[Start of Attachment]

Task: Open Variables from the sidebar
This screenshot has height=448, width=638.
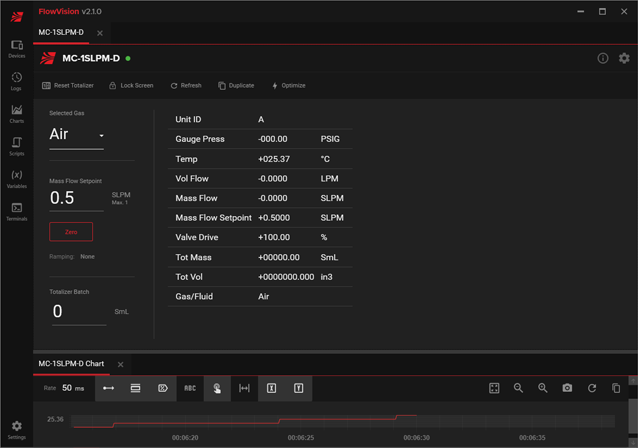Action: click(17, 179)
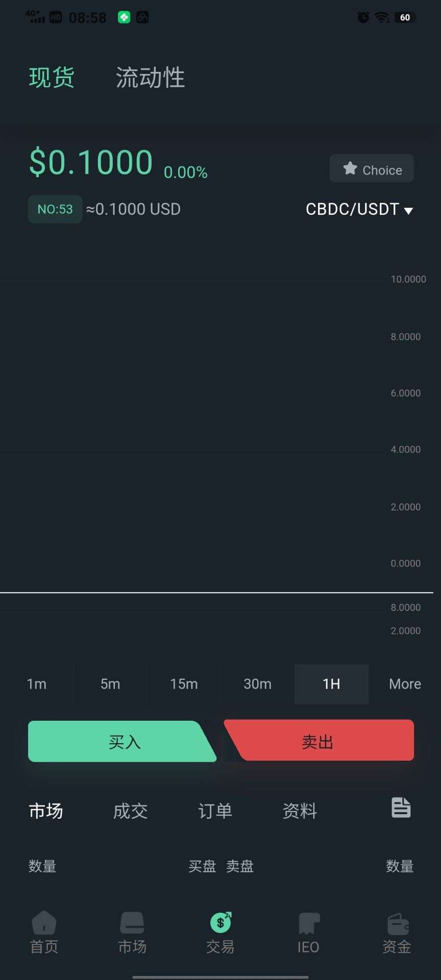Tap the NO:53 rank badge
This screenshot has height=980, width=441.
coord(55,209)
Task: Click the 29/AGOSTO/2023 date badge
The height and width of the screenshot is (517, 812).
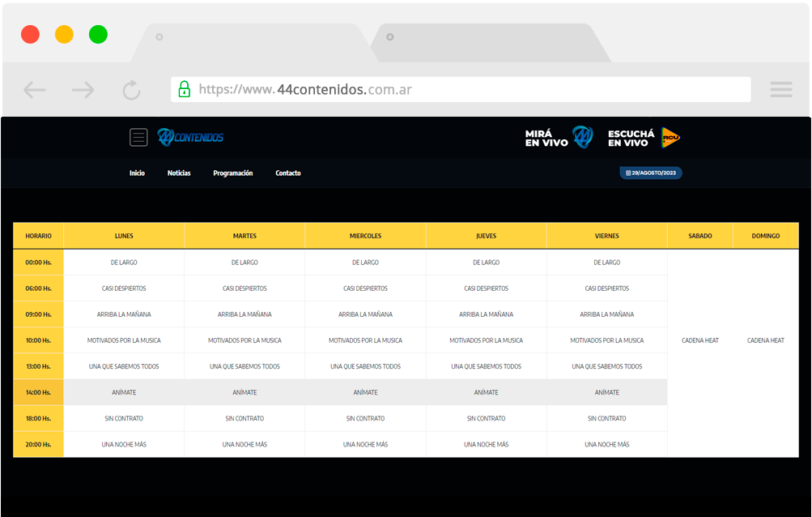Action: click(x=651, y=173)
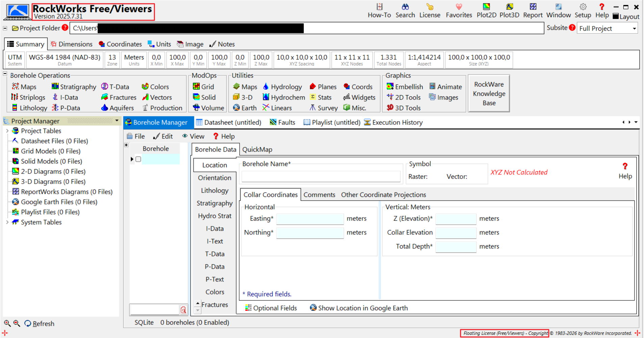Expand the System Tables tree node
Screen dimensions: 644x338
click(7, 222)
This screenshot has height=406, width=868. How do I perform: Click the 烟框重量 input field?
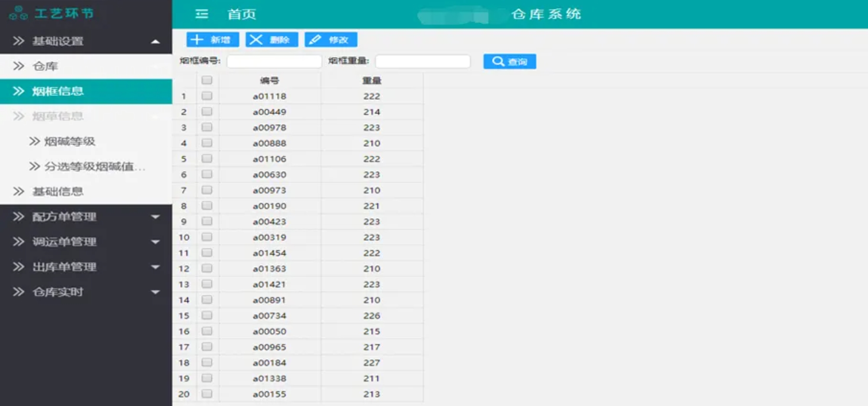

[End of Attachment]
[Start of Attachment]

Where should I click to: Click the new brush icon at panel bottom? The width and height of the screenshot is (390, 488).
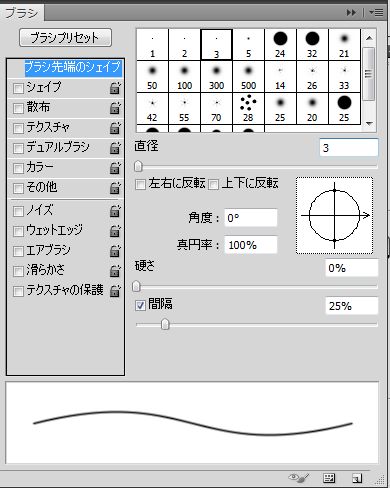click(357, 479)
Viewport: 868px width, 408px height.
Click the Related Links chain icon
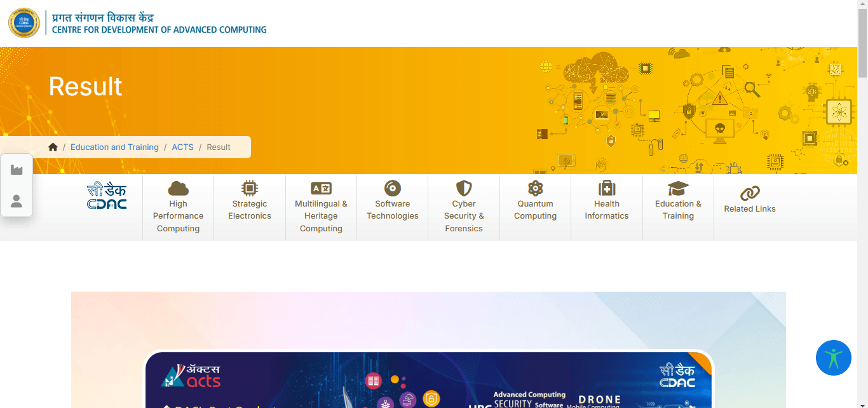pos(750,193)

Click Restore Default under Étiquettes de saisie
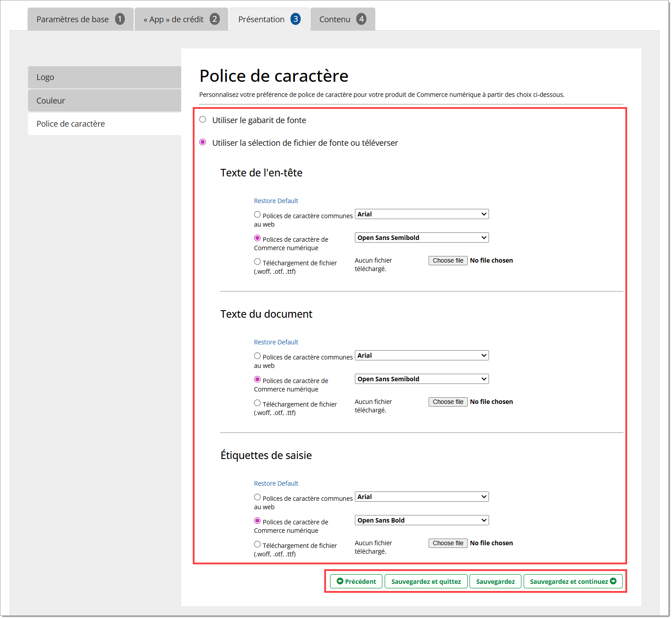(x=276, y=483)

[End of Attachment]

* [WORK TO COMPLETE] Search the entries above for the word "Task" and copy each line where it appears.

* [EXERCISE OUTPUT]
Task: Open Variables from the sidebar
Task: Click the 29/AGOSTO/2023 date badge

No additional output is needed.